Rhododendron are appealing and colourful shrubs that are available in a wide range of sizes, leaf textures and forms and in shades of pink, red, white, yellow and blue.  Breeding has created many compact forms for smaller gardens.

They combine well with Azalea, Camellia and Pieris and will look good with trees such as Cornus (Dogwood), Acer (Maples) and the range of Magnolia. They work well in most styles of gardens especially oriental and woodland. They are a perfect choice for mixed borders, especially under other trees.

Planting hints:

Rhododendrons enjoy a cool spot in dappled shade but will tolerate full sun if well watered during dry spells.  As a rule of thumb, the smaller the leaf, the more sun tolerant they are.

**DATASET SECTION**
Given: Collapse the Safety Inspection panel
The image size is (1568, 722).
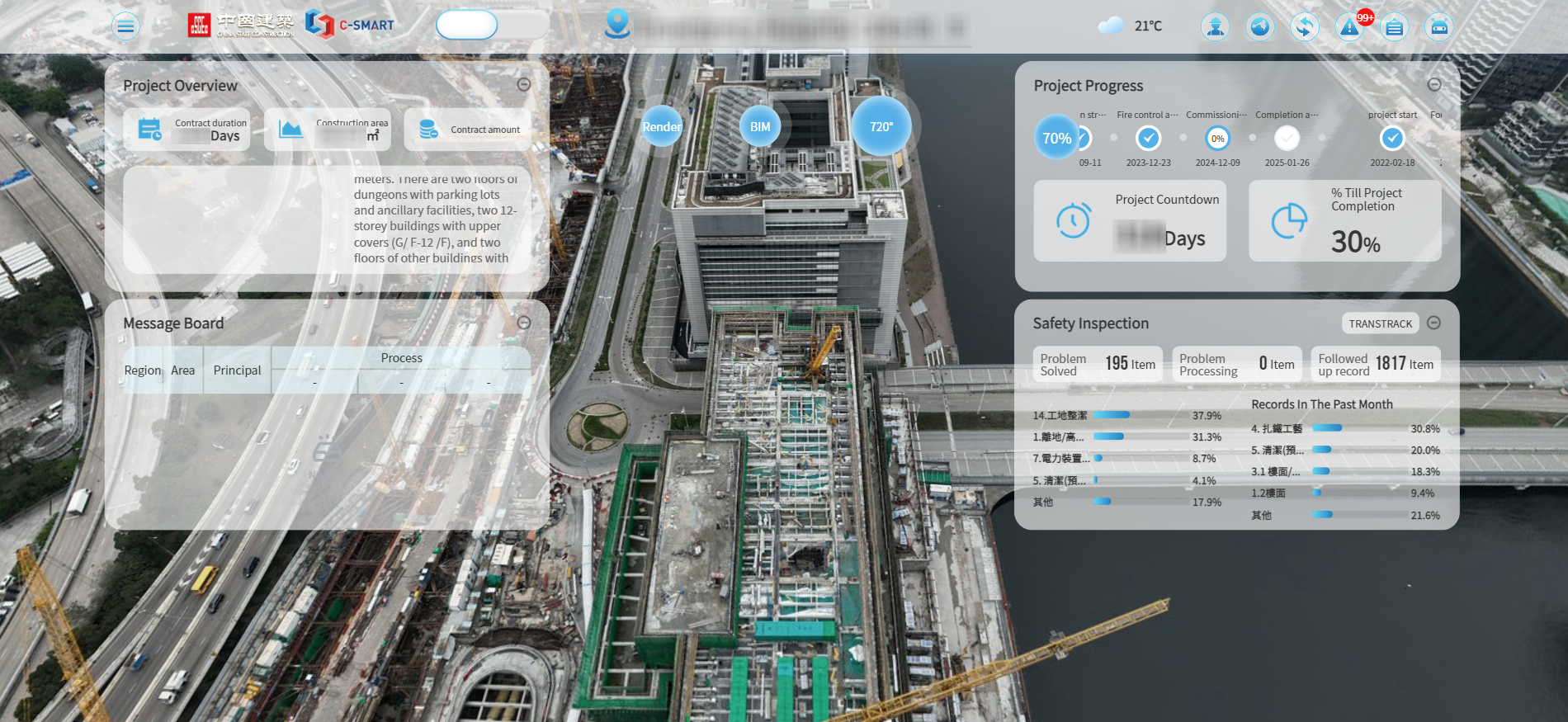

**JOB**
Continue the text about growing rhododendrons, starting right after its last sentence.

**ANSWER TO THE EXERCISE**
An acidic (no lime), well draining but moisture retentive soil is preferred. Adding compost, potting mix or coir fibre will help. Rhododendrons have fibrous root structures which are masses of tiny hair like roots that stay close to the surface. They do not like having wet feet and benefit from having a mound created for them to sit up above the soil level to improve drainage.

When planting, dig a hole that is roughly twice the size of the root ball and loosen the removed soil. Mix compost to the existing soil and back fill gently. Stamping down the soil can break the delicate root ball.

After planting put down a layer of mulch to conserve moisture and help keep the weeds down. Brown edges on the leaf can be stress caused by dehydration from wind, sun or dry soil.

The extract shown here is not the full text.